Plan to rebuild Prague's iconic railway bridge condemned by preservationists

Prague Deputy Mayor Scheinherr and the Club for Old Prague say they were unsuccessful in their efforts to save the 120-year-old iron bridge.

Raymond Johnston

Written by Raymond Johnston Published on 01.12.2022 08:30:00 (updated on 30.11.2022) Reading time: 4 minutes

Plans for renovating the railway bridge across the Vltava in Prague were unveiled recently, and they received a negative reaction from preservationists. The bridge is one of many that was found to be in poor technical shape after the collapse of a footbridge in 2017 sparked an investigation.

The bridge at Výton has been protected cultural heritage since 2004. A contest to renovate the bridge and add a third track was announced on May 3 last year. The winning design, announced on Nov. 23, preserved the support pillars in the river but will replace virtually everything else.

The winning design by the firm 2T engineering was selected by the Railway Administration (SŽ), which evaluated 12 proposals. The criteria included expanding the railway tracks from two to three, and adding a tram stop for pedestrians. Preserving the original iron arches was not a requirement.

The Club for Old Prague (Klub za starou Prahu), which focuses on the preservation of Prague’s heritage, was part of the evaluation committee. They were also the first to express their dissatisfaction with the winner. The current bridge has been an important part of Prague’s panorama for over a century, it says.

The club members favored preserving the original heritage-protected bridge, but said they were unsuccessful in getting their opinion heard. They claimed that if a third set of tracks could not be added to the original bridge, then another adjacent single-track bridge should be constructed. They posted several options for an adjacent bridge on Facebook.

The winner, while it has arches, does not sufficiently respect the look of the original.

“Although the bridge is new, it tries to look like the old one without having the parameters of a real replica,” the club said.

The club also has an issue with the selection process, which was for the renovation and not the construction of a new bridge. If the original bridge can’t be preserved, then an architectural competition for a new bridge should be announced according to the rules of the Czech Chamber of Architects, the club maintains.

Efforts to save the bridge demanding but unsuccessful

Prague Deputy Mayor Adam Scheinherr originally expressed support for the winner, but this week he responded to the criticism. Prague City Hall also participated in evaluating the proposals. “The negotiation to save the bridge was one of the most demanding and, unfortunately, unsuccessful on my part,” he said.

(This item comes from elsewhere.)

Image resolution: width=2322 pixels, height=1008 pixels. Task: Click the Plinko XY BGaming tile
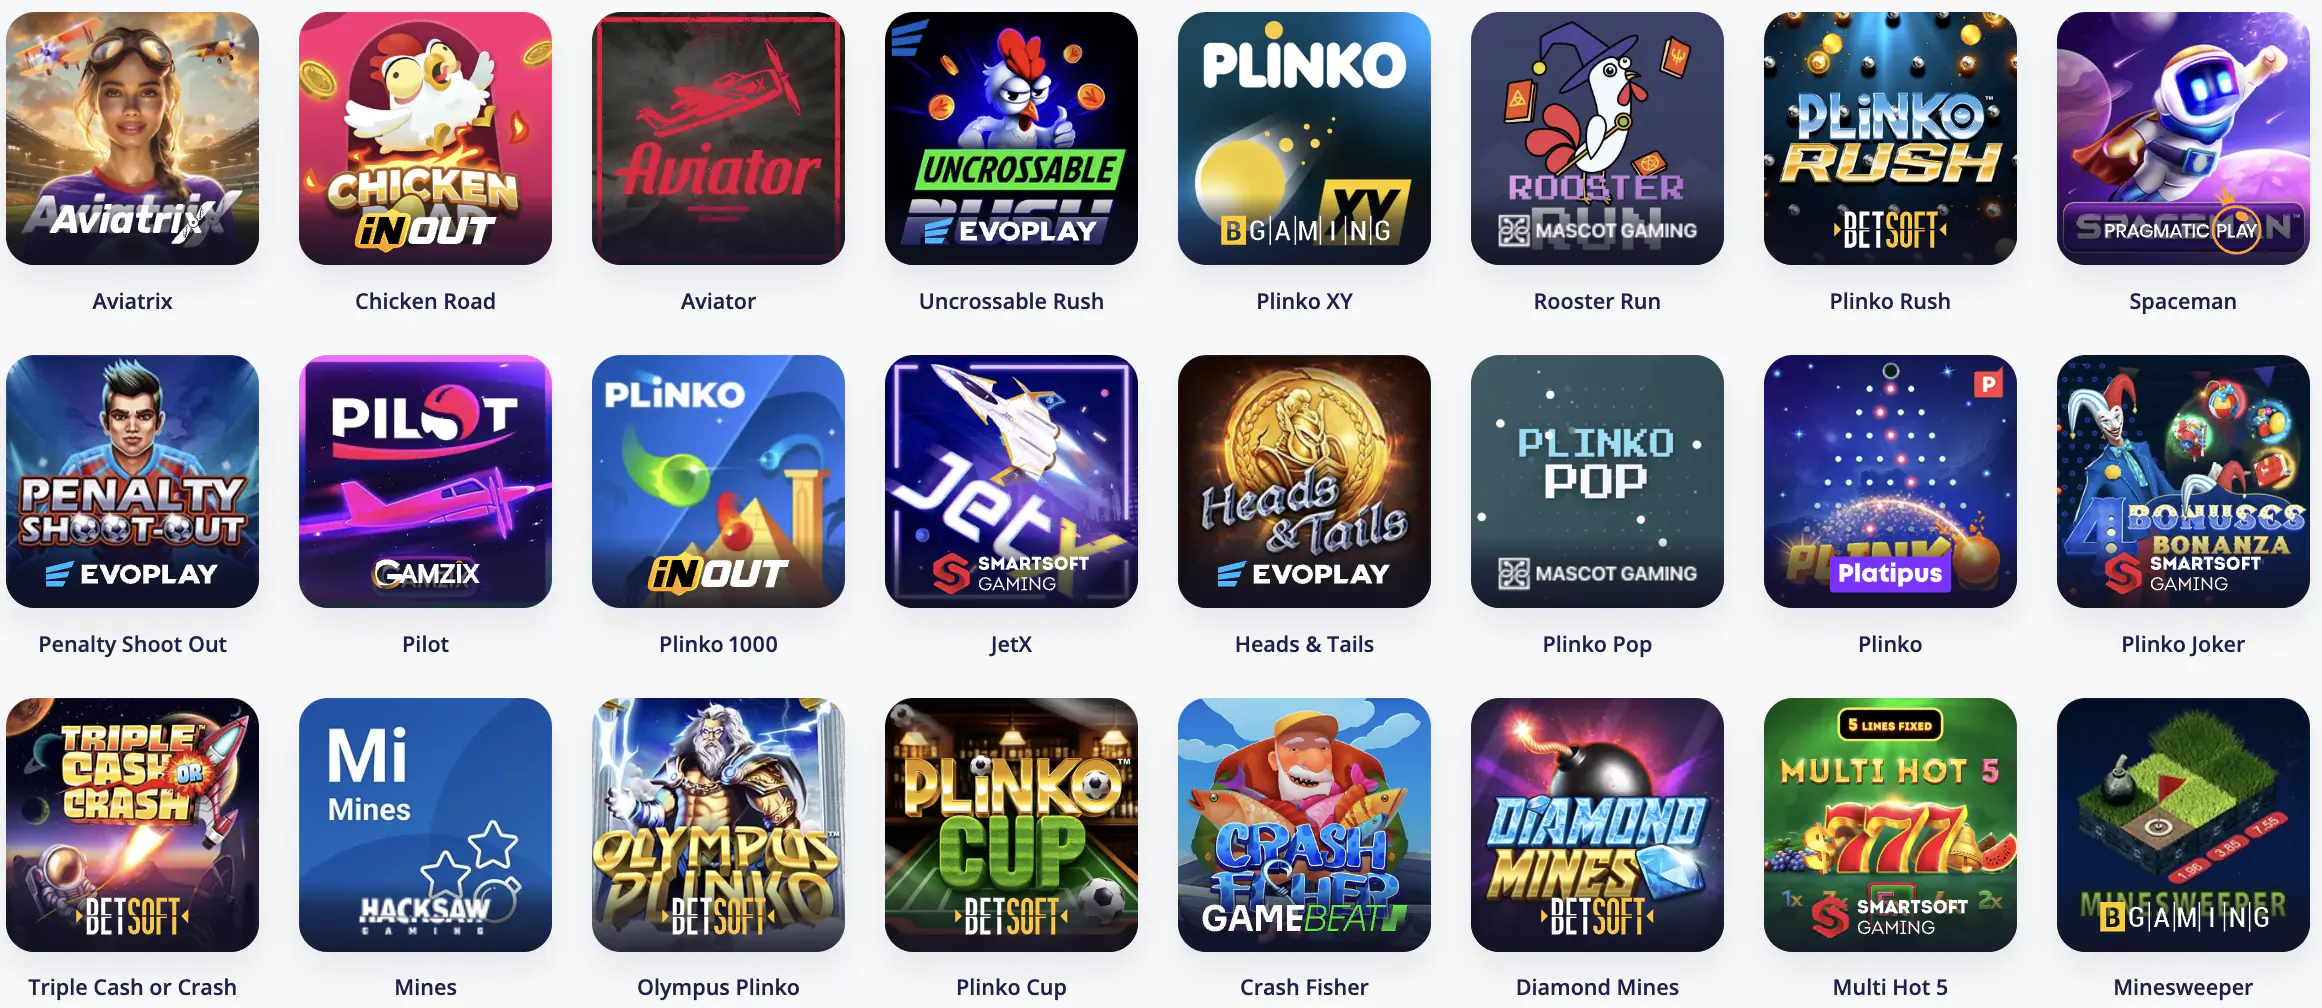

Scheinherr was more successful in his efforts to save the Libeň Bridge (Libeňský most), which also was in a poor state. That bridge will have its unique Cubist elements preserved as part of a renovation that will also expand the bridge with some new elements that respect the original style.

He agreed that the architectural contest for the railway bridge should have been organized differently from the beginning. “The competition should have been entered as an international architectural one for a [tram] stop and a new monorail bridge that would respect the relationship to the original valuable structure as much as possible,” he said.


He also included visualizations of a new single-track railway bridge next to the existing bridge in his Facebook post.

Prague does not have the final say on the bridge

Unlike many other bridges in Prague, the city does not decide the fate of the railway bridge as it belongs to the Railway Administration.

“The city only owns cantilevered footbridges and we had them sensitively reconstructed in 2018 and 2019 using the original riveting method,” he said. They were in poor condition and were last repaired in the 1960s.

The railway bridge also suffers from neglect, and the owner has been attempting to remove the historic protection status.

Railway Bridge at Vyšehrad. (photo: Raymond Johnston)
Railway Bridge at Vyšehrad. Photo: Raymond Johnston.

“It is always easier for owners and designers to demolish and design a new project instead of complicated reconstruction. This would really be difficult in the case of a railway bridge. However, the bridge has been here for 121 years and that also gives us enough experience of how this structure works, what ailments it has, what needs to be completely replaced, etc.,” he said.

He added that its longevity is a testament to the skill of Czech engineer František Prášil, who designed it.

The bridge with no name

The bridge, which has a unique design in the Czech Republic, was built in 1871 as a single-track steel bridge with five spans on stone piers. It was rebuilt in 1901 with two tracks and three parabolic steel spans to meet the traffic demand. It was electrified in 1928. In 2004, it was declared a landmark.

It originally had the unwieldy name Most spojovací dráhy císaře Františka Josefa, meaning Connecting Railway Bridge of Emperor Franz Josef. Currently, it does not have an official name and is simply called the Railway Bridge or Vyšehrad Railway Bridge (Vyšehradský železniční most).